In Tomasz Kowalski’s new works, central aspects of his earlier oeuvre come together in new groupings. Kowalski continues to call into being a world of miniatures that take on a resonance far beyond their scale; he continues to open up glimpses of a parallel universe, an inner life of things, an organic world, composed of wooden, profoundly matt intertwining colours, beneath the surface of which a “night of reason” (G.W.F.Hegel) seems to be concealed. However, in contrast to his earlier works, Kowalski now forges even further ahead in dissecting his objects by interlacing them with each other. Whilst recently his sculpture was in a sense a transposition of his paintings, it has now evolved into an opposing force, in which a fragment of hair or even a leg wells up out of wooden frames. Kowalski’s figures, frequently evoking danse macabre motifs, thus find their niche within the history of Western European painting since Pieter Brueghel, in which the dance of the dead and charades have repeatedly served as the starting point to discover new irreal worlds, a process that in the 20th century ultimately assumed dense creative form in surrealistic corpora, in Pierre Klossowski’s zestful scenarios of violence and Hans Bellmer’s strange tortured bodies.

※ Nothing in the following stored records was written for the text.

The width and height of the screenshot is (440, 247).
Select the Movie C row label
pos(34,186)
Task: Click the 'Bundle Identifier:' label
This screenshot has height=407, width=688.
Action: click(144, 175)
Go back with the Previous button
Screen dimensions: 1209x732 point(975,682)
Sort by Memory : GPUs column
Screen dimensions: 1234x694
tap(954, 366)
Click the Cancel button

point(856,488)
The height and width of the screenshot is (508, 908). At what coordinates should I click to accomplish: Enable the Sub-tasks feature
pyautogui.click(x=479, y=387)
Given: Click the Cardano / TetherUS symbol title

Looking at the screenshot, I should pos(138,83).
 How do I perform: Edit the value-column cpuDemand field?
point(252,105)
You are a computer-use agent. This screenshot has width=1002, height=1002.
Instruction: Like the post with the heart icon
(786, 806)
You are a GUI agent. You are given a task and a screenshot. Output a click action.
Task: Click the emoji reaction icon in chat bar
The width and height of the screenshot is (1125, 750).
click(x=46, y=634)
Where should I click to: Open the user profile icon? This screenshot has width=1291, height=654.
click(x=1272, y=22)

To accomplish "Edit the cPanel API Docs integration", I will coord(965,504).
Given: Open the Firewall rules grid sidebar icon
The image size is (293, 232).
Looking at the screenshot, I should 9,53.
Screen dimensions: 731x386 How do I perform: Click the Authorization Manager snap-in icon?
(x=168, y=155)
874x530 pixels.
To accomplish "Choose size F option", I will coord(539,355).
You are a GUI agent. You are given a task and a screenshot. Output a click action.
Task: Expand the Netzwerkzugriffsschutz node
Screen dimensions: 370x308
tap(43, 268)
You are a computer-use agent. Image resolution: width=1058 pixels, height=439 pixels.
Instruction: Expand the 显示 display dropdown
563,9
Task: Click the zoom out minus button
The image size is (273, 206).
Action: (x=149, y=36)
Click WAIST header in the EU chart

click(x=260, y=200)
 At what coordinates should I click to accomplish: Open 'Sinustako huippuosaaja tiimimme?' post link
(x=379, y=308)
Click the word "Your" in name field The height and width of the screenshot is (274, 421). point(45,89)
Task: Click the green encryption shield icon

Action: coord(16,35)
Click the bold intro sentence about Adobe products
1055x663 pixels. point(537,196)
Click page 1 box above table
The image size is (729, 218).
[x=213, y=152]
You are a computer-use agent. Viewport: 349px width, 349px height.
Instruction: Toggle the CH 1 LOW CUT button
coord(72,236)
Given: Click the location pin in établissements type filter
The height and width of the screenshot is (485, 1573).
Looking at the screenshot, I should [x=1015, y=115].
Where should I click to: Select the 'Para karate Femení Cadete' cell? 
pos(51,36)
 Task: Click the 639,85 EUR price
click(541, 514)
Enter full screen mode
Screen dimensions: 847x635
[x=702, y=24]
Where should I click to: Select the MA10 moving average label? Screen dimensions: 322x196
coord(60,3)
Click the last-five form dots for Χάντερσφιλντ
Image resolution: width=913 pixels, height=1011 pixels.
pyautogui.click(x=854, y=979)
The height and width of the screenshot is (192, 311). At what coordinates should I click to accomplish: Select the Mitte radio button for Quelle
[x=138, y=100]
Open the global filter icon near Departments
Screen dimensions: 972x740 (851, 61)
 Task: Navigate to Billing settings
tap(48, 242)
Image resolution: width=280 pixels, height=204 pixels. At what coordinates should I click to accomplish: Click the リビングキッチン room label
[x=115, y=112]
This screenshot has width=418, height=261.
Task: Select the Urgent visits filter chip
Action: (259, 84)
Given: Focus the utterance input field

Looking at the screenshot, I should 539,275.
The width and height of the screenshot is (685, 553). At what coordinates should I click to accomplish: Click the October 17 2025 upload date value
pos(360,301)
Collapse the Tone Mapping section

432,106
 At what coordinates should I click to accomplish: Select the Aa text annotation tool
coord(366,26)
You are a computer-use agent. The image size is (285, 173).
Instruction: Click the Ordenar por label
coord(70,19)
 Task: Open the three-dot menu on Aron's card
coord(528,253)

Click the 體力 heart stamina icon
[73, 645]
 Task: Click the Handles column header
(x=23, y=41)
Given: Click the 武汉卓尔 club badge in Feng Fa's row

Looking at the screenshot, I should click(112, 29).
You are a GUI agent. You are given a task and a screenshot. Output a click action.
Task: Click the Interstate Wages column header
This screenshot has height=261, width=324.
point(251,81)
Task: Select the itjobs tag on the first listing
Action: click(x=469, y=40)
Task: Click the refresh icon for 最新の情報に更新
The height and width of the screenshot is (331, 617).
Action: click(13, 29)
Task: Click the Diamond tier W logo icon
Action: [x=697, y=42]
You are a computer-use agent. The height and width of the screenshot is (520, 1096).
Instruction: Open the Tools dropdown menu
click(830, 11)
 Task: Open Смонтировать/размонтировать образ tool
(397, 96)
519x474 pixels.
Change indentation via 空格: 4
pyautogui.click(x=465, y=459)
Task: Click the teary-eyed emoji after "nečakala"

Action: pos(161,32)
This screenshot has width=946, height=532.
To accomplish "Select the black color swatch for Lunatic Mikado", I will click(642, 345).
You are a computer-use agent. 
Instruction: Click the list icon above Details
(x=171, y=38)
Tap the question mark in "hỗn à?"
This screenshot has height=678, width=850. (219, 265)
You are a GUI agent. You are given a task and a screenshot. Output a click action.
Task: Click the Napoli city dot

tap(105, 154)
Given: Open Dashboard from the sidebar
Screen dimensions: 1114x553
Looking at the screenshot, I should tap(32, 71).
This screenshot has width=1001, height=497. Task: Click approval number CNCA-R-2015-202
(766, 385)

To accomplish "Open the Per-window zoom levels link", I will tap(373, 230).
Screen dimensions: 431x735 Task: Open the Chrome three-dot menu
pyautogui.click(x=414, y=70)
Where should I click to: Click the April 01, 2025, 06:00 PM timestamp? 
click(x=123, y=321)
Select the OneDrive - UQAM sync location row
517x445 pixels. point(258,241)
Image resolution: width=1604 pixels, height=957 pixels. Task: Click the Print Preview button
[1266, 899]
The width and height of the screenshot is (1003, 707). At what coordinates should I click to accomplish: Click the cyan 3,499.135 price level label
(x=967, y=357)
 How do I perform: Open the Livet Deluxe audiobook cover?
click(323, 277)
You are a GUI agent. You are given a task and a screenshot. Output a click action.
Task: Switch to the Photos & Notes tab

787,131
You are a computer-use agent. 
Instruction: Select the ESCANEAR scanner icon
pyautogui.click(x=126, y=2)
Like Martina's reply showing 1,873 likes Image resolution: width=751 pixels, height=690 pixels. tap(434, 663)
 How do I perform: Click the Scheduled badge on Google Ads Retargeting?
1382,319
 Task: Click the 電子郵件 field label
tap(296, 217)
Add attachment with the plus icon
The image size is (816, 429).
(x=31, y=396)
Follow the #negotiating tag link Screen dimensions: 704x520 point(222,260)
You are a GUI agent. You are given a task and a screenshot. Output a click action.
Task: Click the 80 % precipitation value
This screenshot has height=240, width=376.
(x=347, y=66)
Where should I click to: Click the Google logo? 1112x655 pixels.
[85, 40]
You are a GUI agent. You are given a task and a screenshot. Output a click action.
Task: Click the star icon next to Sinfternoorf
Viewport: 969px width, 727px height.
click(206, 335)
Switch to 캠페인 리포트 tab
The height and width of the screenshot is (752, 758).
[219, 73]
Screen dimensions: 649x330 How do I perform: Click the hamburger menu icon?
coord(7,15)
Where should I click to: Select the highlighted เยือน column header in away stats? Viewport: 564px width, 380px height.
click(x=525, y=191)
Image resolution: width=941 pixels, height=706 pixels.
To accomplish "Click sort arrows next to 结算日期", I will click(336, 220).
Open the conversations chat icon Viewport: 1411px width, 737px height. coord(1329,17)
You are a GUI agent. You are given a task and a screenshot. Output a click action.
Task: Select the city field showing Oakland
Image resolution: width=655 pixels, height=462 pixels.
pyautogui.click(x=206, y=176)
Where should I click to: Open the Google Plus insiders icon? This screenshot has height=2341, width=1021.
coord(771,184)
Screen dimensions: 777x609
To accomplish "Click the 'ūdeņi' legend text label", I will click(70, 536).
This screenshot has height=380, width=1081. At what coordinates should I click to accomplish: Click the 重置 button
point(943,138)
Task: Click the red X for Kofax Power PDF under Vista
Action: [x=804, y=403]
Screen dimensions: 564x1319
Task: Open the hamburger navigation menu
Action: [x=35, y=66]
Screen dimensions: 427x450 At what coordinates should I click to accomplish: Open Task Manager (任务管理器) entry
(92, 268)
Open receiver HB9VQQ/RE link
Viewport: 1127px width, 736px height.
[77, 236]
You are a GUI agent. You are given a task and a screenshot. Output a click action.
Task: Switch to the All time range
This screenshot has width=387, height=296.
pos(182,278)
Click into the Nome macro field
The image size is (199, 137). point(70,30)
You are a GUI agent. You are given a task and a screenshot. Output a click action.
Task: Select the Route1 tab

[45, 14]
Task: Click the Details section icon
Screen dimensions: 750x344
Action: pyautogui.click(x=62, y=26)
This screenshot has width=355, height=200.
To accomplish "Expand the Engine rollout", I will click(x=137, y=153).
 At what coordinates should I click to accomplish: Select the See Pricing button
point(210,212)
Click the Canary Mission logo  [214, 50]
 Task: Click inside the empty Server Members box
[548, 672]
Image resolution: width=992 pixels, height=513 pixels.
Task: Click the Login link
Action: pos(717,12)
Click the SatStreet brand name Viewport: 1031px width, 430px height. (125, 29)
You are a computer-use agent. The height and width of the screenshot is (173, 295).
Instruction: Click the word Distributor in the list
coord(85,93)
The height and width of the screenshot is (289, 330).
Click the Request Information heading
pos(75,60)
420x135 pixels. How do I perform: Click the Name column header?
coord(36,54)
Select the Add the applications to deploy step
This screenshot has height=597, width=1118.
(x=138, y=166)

In Kowalski’s works the violence of surrealist reconstructions is dissipated in intensified textures, materials, small figures animating the composition: with surfaces taking on depth. Whilst in the new paintings, drawings and cut-outs eerily long-limbed uniforms and hats, all in flight, disembodied and suspended, cluster together with masks, whose bodies seem to have gone astray, in the new sculptures these bodies emerge once again as disassembled, life-size wooden revenants. Kowalski’s protagonist constantly reappears, yet always remains impalpable. His works seem to follow their own laws of nature, and above all to be governed by their own sense of gravity, which appears to obey some playfully consistent dictate that nonetheless remains hidden from the viewer.
The existence of Kowalski’s worlds apparently hangs ‘on a thread’ and this sense of a dangerous abyss establishes a direct relationship between these universes and another earlier period of history, the Polish post-war avant-garde, linking them as well to the central figure in theatre in that context, Tadeusz Kantor, whose productions, paintings and performances created a whole world as the theatre of the absurd. Kowalski’s new works have a close affinity to these pieces; they seem to conjure up the stage of a still absent performance, a world that rises up slowly, stemming from its own laws. In cut-outs, paintings, sculptures and drawings, these works describe a monadologistic world of experience that springs from a dancing troop of fantastic elements.
Parallel to the exhibition at carlier | gebauer, works by Tomasz Kowalski will be shown in Künstlerhaus Bethanien, where he is currently working as an artist in residence.